- Direction
Turn every line of the listing below into a numbered list, and leave out the blank lines.
::: Data excerpts
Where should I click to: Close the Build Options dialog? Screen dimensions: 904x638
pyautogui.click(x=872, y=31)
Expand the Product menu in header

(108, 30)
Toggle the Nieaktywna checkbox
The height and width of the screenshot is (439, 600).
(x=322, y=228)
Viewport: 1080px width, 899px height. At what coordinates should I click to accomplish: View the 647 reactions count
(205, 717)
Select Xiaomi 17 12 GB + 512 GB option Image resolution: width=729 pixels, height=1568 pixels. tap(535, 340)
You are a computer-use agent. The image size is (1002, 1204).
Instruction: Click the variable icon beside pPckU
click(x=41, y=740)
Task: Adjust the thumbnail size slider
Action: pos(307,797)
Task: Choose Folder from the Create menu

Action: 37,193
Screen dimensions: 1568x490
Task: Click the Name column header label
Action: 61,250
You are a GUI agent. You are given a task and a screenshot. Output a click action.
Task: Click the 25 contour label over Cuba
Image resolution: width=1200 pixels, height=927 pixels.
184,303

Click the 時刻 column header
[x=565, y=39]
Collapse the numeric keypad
::::::
- Final result
1. Where should I click to: Close the Build Options dialog? Screen dimensions: 904x638
2. pyautogui.click(x=872, y=31)
3. Expand the Product menu in header
4. (108, 30)
5. Toggle the Nieaktywna checkbox
6. The height and width of the screenshot is (439, 600).
7. (x=322, y=228)
8. Viewport: 1080px width, 899px height. At what coordinates should I click to accomplish: View the 647 reactions count
9. (205, 717)
10. Select Xiaomi 17 12 GB + 512 GB option Image resolution: width=729 pixels, height=1568 pixels. tap(535, 340)
11. You are a computer-use agent. The image size is (1002, 1204).
12. Instruction: Click the variable icon beside pPckU
13. click(x=41, y=740)
14. Task: Adjust the thumbnail size slider
15. Action: pos(307,797)
16. Task: Choose Folder from the Create menu
17. Action: 37,193
18. Screen dimensions: 1568x490
19. Task: Click the Name column header label
20. Action: 61,250
21. You are a GUI agent. You are given a task and a screenshot. Output a click action.
22. Task: Click the 25 contour label over Cuba
23. Image resolution: width=1200 pixels, height=927 pixels.
24. 184,303
25. Click the 時刻 column header
26. [x=565, y=39]
27. Collapse the numeric keypad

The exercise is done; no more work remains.